事情的关键是COUNT(DISTINCT t.name)需要匹配标签名称的数量,以确保所有这些标签与帖子相关。如果没有DISTINCT,其中一个名称的重复可能会返回7的数量 - 因此您会有误报。
Performance
Most will tell you the JOIN is optimal, but JOINs also risk duplicating rows in the resultset. EXISTS would be my next choice--no duplicate risk, and generally faster execution but checking the explain plan will ultimately tell you what's best based on your setup and data.

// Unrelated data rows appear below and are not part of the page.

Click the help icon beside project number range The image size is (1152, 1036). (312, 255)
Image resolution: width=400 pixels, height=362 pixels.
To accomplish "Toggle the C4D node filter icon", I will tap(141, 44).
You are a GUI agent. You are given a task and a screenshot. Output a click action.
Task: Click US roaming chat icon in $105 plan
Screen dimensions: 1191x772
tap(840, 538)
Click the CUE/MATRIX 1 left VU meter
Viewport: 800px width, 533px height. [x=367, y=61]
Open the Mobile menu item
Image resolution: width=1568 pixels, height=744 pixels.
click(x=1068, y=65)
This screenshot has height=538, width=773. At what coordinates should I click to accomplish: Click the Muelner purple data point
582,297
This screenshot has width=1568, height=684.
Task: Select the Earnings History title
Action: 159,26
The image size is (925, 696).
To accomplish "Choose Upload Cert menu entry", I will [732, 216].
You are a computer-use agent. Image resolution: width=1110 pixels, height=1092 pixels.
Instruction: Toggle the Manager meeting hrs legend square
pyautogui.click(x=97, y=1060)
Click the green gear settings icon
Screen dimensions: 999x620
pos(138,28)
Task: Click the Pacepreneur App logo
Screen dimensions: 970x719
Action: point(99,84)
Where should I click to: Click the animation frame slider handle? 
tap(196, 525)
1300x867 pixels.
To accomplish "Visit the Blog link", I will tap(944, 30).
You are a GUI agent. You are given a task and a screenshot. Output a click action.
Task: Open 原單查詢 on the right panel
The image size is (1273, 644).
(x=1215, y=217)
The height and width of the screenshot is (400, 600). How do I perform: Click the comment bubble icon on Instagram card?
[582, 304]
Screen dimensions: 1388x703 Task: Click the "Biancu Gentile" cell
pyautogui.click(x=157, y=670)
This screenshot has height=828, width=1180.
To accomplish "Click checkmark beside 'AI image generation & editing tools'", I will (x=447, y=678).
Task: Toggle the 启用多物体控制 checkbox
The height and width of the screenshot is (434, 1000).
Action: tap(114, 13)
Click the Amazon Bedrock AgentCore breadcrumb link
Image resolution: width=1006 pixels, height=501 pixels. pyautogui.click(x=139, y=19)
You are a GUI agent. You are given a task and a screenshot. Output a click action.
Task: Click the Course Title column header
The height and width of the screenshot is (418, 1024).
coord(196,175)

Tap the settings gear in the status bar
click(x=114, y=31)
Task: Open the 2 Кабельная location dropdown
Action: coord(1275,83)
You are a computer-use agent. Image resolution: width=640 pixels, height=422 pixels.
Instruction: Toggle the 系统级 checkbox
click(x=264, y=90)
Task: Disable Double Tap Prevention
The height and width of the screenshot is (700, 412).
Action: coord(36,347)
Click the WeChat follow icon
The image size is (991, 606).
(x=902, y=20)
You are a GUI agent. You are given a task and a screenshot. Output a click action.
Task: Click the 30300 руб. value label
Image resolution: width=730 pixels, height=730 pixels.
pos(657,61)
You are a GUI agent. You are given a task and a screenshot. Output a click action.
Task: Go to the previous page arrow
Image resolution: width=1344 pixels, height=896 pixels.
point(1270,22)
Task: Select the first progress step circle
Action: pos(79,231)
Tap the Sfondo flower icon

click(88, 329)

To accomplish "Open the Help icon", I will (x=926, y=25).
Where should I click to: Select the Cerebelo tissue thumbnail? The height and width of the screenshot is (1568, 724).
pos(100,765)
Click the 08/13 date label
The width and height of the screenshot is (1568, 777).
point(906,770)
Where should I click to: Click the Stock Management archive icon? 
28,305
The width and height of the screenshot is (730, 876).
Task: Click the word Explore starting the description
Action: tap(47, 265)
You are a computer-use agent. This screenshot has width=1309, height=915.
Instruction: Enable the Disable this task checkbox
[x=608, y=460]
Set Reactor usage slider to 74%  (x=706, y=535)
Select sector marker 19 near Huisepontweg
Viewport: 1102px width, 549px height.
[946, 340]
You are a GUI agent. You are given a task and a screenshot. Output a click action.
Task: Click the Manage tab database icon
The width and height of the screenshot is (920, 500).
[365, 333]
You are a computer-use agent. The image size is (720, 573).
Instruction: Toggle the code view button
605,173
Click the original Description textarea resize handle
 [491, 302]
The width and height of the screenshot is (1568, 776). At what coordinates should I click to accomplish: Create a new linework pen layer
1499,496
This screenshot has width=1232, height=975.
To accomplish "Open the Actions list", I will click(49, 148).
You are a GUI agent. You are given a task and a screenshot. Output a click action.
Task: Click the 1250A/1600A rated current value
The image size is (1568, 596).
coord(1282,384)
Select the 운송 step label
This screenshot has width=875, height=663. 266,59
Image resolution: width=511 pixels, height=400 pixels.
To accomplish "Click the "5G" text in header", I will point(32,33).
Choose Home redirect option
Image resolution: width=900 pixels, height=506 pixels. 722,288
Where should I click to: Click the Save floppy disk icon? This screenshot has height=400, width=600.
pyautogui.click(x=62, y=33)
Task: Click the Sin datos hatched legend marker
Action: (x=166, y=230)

大多数人会告诉你JOIN是最优的,但是JOIN还冒着重复结果集中的行的风险。 EXISTS将是我的下一个选择 - 没有重复的风险,通常执行速度更快,但检查解释计划最终将根据您的设置和数据告诉您什么是最好的。
#2
1
Try this:
尝试这个:
Select * From Posts p
Where Not Exists
(Select * From tags t
Where name in
('Cheese', 'Wine', 'Paris',
'Frace', 'City', 'Scenic', 'Art')
And Not Exists
(Select * From taggings
Where tag_id = t.Tag_Id
And post_Id = p.Post_Id))
Explanation: Asking for a list of those Posts that have had every one of a specified set of tags associated with it is equivilent to asking for those posts where there is no tag in that same specified set, that has not been associated with it. i.e., the sql above.
说明:询问那些已经拥有与之关联的指定标记集中的每一个的帖子的列表,等同于询问那些在同一指定集合中没有标记的帖子,这些帖子没有与之关联。即,上面的sql。